Stored entries:
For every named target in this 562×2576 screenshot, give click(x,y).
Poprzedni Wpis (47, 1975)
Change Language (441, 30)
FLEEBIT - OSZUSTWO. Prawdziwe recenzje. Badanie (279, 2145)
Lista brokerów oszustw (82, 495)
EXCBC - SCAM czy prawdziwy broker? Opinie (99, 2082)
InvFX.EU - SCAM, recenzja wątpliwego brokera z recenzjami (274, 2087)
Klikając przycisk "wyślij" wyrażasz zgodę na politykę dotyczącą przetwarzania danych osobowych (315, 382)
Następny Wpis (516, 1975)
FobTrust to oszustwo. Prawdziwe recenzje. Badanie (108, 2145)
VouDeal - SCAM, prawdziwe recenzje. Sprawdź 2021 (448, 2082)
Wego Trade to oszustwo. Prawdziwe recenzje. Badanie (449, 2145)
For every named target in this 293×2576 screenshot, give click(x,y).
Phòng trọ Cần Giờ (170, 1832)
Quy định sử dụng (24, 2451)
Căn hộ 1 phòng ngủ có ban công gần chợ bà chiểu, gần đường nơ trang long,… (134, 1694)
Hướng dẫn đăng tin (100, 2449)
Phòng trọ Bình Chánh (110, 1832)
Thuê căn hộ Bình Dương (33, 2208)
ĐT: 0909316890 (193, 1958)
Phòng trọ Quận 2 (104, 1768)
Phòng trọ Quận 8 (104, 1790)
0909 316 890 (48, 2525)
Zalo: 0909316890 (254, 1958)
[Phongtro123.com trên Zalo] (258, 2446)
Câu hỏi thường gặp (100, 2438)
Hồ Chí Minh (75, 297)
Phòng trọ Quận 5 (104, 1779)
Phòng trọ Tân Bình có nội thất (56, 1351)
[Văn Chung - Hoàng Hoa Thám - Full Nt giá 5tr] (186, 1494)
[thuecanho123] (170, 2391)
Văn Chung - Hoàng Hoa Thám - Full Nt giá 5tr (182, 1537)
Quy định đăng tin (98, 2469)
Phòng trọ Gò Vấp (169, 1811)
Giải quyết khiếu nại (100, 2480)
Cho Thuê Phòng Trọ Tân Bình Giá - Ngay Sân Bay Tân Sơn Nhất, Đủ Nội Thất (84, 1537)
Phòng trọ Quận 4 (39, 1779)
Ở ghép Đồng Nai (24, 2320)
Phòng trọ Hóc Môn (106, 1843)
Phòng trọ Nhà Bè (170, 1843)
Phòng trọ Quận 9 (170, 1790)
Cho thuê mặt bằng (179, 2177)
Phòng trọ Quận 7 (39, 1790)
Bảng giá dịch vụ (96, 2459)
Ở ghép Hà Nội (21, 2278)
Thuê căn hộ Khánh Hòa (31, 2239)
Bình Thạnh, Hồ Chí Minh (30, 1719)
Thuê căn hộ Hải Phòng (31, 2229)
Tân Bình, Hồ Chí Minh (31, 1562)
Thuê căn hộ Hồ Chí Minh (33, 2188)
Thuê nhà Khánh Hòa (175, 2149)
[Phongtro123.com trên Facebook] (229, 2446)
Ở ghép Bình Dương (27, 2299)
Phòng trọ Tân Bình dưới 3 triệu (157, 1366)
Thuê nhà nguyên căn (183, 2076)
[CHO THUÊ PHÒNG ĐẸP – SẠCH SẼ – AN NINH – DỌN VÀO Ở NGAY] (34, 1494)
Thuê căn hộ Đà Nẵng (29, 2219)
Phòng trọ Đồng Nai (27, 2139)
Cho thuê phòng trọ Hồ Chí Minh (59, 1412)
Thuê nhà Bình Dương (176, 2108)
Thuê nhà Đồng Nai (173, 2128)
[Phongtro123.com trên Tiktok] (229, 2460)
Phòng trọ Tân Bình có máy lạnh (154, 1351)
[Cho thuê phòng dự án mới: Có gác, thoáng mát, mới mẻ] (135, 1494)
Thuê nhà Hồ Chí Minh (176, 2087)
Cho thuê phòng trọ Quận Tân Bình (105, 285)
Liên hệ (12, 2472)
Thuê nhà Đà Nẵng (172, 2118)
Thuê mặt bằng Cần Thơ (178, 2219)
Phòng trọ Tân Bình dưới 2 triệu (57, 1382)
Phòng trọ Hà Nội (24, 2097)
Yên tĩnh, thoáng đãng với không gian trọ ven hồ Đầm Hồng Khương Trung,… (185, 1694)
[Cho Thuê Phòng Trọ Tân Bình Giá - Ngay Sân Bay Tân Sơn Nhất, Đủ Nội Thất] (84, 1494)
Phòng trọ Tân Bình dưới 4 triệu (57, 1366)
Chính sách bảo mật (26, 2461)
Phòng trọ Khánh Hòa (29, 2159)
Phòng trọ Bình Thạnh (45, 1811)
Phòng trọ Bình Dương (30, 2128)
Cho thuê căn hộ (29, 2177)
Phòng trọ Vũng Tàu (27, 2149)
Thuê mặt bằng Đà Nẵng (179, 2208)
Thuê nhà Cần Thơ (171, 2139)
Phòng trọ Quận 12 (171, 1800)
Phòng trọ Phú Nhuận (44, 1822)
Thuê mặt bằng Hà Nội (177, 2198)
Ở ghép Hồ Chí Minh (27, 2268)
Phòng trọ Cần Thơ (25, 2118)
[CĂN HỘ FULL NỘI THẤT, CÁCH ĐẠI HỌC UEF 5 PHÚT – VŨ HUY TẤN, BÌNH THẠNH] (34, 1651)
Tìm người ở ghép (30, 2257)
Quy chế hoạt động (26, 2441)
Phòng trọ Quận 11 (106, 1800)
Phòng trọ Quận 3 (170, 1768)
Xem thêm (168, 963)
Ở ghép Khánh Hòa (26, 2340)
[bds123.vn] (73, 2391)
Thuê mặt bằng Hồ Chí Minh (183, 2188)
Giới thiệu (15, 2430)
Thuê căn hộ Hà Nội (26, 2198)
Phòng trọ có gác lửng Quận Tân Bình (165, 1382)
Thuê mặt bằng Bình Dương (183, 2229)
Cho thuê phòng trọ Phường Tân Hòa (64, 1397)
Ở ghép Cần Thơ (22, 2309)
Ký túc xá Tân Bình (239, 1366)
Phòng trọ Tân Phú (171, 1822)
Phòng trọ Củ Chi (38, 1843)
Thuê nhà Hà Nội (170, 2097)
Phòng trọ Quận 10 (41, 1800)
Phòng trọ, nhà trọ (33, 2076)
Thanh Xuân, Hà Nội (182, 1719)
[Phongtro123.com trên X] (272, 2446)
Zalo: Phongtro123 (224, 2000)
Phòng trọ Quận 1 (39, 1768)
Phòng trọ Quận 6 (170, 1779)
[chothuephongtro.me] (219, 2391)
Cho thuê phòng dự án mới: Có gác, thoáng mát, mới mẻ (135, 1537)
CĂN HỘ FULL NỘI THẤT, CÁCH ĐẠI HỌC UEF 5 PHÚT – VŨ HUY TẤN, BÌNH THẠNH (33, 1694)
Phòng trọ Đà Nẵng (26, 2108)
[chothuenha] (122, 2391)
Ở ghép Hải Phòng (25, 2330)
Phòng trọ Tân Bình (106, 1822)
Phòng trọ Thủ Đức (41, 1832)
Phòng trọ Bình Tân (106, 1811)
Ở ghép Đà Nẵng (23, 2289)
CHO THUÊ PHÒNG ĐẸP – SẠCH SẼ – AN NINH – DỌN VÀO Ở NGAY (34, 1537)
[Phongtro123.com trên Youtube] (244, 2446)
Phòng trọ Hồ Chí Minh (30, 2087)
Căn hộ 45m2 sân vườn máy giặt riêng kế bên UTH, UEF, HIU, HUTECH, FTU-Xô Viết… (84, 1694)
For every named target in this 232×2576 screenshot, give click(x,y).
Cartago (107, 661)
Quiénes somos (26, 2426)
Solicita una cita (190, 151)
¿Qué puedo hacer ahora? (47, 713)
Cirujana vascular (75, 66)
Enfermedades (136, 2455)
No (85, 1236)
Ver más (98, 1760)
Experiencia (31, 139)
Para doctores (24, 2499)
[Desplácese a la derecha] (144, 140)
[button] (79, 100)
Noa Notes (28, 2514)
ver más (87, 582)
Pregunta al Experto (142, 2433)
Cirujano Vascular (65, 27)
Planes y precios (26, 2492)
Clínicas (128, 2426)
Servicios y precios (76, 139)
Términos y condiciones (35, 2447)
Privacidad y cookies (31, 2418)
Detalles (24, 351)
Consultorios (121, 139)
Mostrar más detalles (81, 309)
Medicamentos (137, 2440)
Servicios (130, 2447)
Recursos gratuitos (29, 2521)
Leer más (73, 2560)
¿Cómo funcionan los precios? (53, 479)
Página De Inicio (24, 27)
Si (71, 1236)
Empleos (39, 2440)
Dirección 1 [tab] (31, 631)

Your assignment :: Search the data above for the word "ghép". Copy each line it is in.

Task response ::
Ở ghép Đồng Nai (24, 2320)
Ở ghép Hà Nội (21, 2278)
Ở ghép Bình Dương (27, 2299)
Ở ghép Hồ Chí Minh (27, 2268)
Tìm người ở ghép (30, 2257)
Ở ghép Khánh Hòa (26, 2340)
Ở ghép Cần Thơ (22, 2309)
Ở ghép Hải Phòng (25, 2330)
Ở ghép Đà Nẵng (23, 2289)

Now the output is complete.